---- Excerpt to read
To get call graph of write syscall, you can:

sudo trace-cmd record -p function_graph -g vfs_write your-prog

your-prog can be simple write program like:

#include <stdio.h>
#include <sys/file.h>
int main()
{
        int fd = open("a.txt", O_WRONLY | O_CREAT);
        write(fd, "abcdefg", 6);
        close(fd);
}

Then trace-cmd report | grep -v trace-cmd | less

Upvotes: 1

strace

If you are going to just trace one process, why not just use strace? It can even connect to running processes: How does strace connect to an already running process?

For ftrace, use echo none > /sys/kernel/debug/tracing/current_tracer to trace just the system calls

As of Linux 4.15 at least, if you use function_graph instead, then it shows a ton of functions in addition to the system call.

You could work around that with filtering, but it is simpler to just use nop: How to trace just system call events with ftrace without showing any other functions in the Linux kernel?

Run with sudo:

#!/bin/sh
set -eux

d=debug/tracing

mkdir -p debug
if ! mountpoint -q debug; then
  mount -t debugfs nodev debug
fi

# Stop tracing.
echo 0 > "${d}/tracing_on"

# Clear previous traces.
echo > "${d}/trace"

# Find the tracer name.
cat "${d}/available_tracers"
--------
---- Recorded information
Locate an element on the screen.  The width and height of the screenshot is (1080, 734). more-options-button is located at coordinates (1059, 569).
--------
---- Recorded information
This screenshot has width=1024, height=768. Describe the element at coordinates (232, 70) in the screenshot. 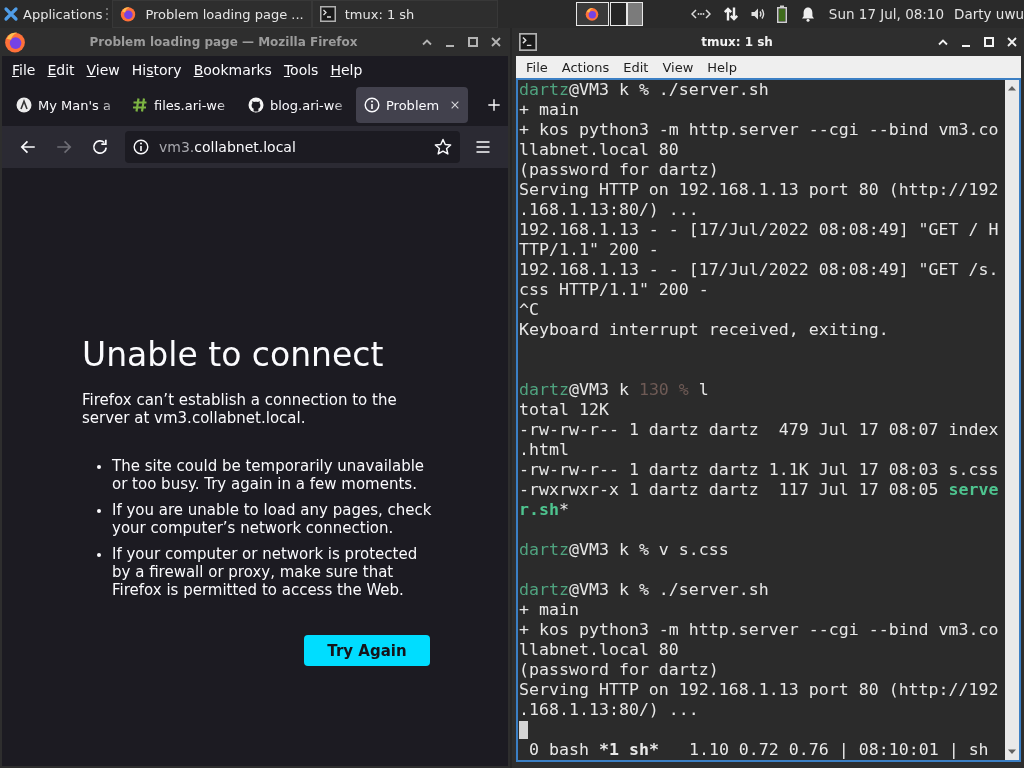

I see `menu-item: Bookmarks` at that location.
--------
What is being asked: Continue the ftrace tracing script in the syscall-tracing excerpt above, starting with the line after the one that prints the available tracers.

Expected output:
# Disable tracing functions, show only system call events.
echo nop > "${d}/current_tracer"

# Find the event name with.
grep write "${d}/available_events"

# Enable tracing write.
# Both statements below seem to do the exact same thing,
# just with different interfaces.
# https://www.kernel.org/doc/html/v4.18/trace/events.html
echo sys_enter_write > "${d}/set_event"
# echo 1 > "${d}/events/syscalls/sys_enter_write/enable"

# Start tracing.
echo 1 > "${d}/tracing_on"

# Generate two write calls by two different processes.
rm -rf /tmp/a /tmp/b
printf a > /tmp/a
printf b > /tmp/b

# View the trace.
cat "${d}/trace"

# Stop tracing.
echo 0 > "${d}/tracing_on"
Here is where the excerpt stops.